Ces avancées sont dues au CEA français en partenariat avec le Princeton Plasma Physics Laboratory (PPPL) américain.
Afin de produire de l’énergie, les critères clés sont la température de chauffe des atomes et la densité du plasma qu’ils forment sous l’effet de la chauffe. Or, ces deux points ont connu des expériences favorables.

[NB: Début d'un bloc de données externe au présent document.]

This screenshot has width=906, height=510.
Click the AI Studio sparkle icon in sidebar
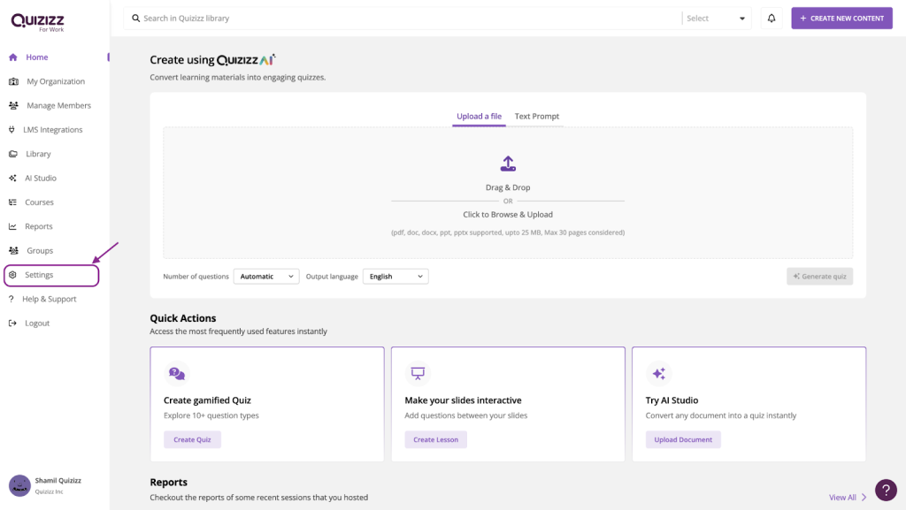pyautogui.click(x=13, y=178)
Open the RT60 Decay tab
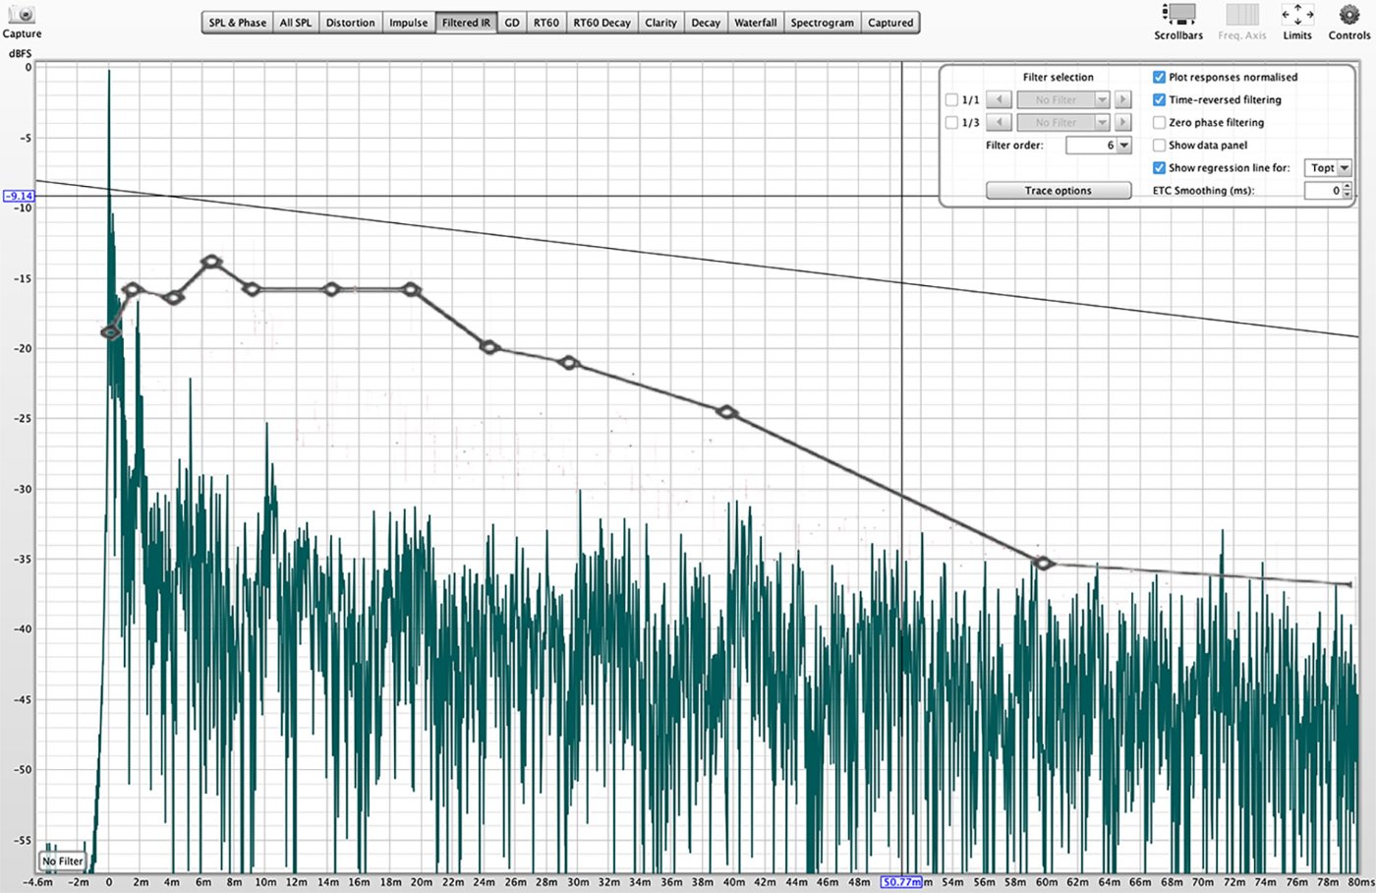The height and width of the screenshot is (893, 1376). click(602, 23)
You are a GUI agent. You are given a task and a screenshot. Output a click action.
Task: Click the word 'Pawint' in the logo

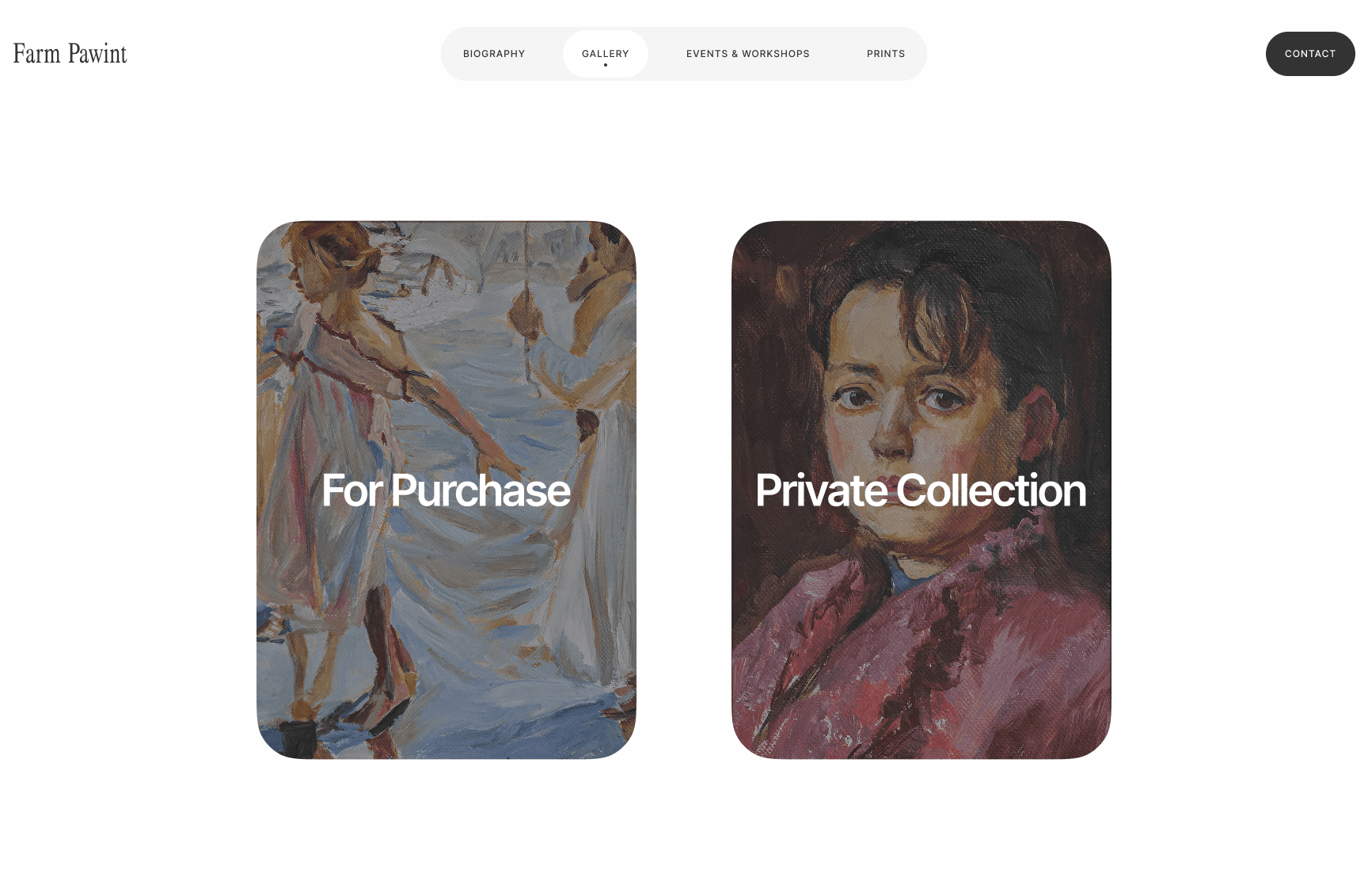(x=97, y=54)
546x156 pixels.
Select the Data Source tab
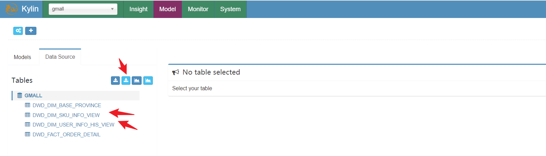point(60,57)
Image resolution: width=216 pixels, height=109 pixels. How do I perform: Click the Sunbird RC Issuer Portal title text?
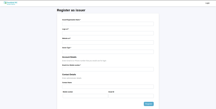coord(12,3)
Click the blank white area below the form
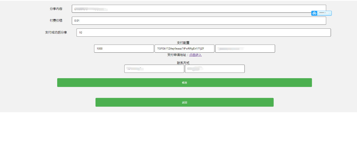 click(178, 127)
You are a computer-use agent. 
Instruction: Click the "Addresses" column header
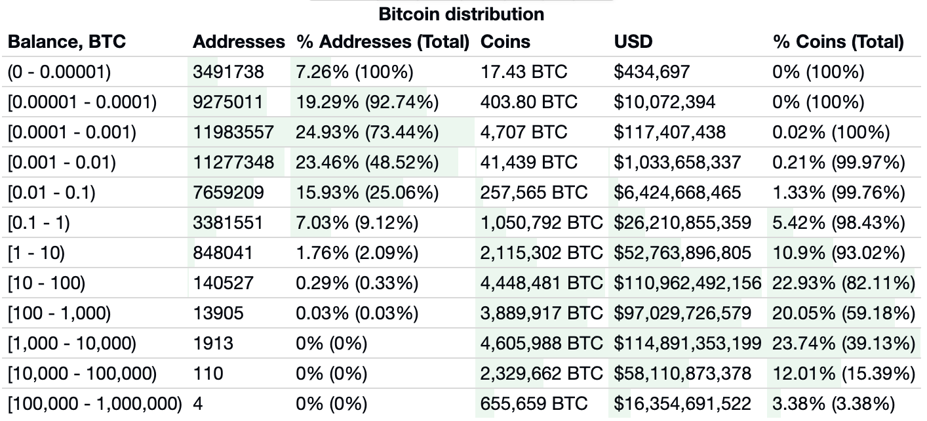coord(239,42)
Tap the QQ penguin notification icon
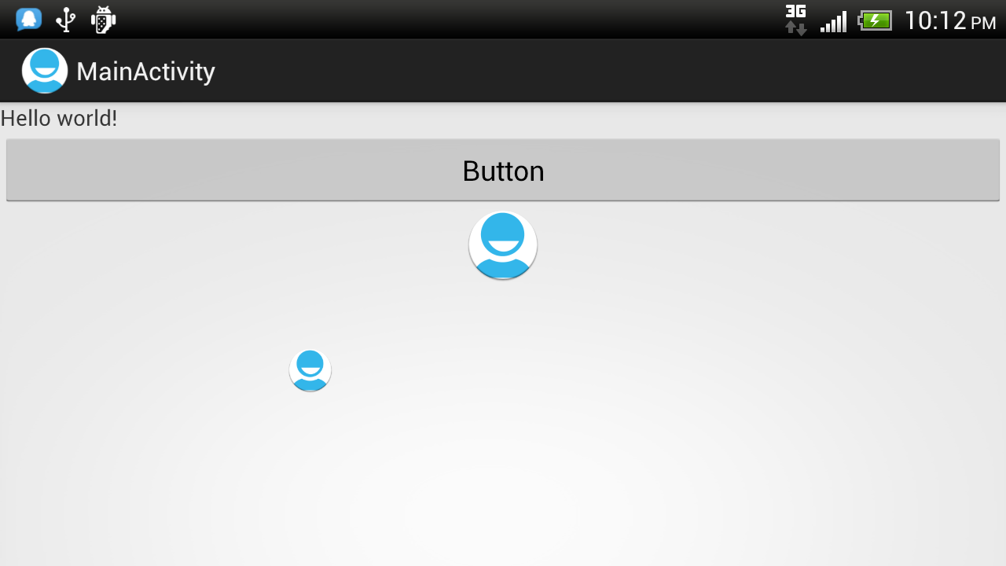 [x=29, y=20]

Durant six minutes, le réacteur expérimental de fusion dit WEST (tungsten Environment in Steady-state Tokamak), opéré par le CEA avec la collaboration du PPPL Princeton Plasma Physics Laboratory (PPPL) a entretenu un plasma contenant des atomes d’hydrogène (les isotopes deutérium et tritium) afin de former des atomes d’hélium afin de récupérer l’énergie de cette réaction. Il s’agit d’une durée record pour une chauffe à 50 millions de degrés
Par ailleurs et surtout, le réacteur de type tokamak a mieux géré les 1,15 gigajoules d’énergie injectée. La structure a ainsi généré 15 % d’énergie supplémentaire grâce à un plasma deux fois plus dense qu’au cours des précédents essais.
Or c’est bien la combinaison d’une température élevée et d’une forte densité qui garantit la création d’une source d’énergie fiable et durable.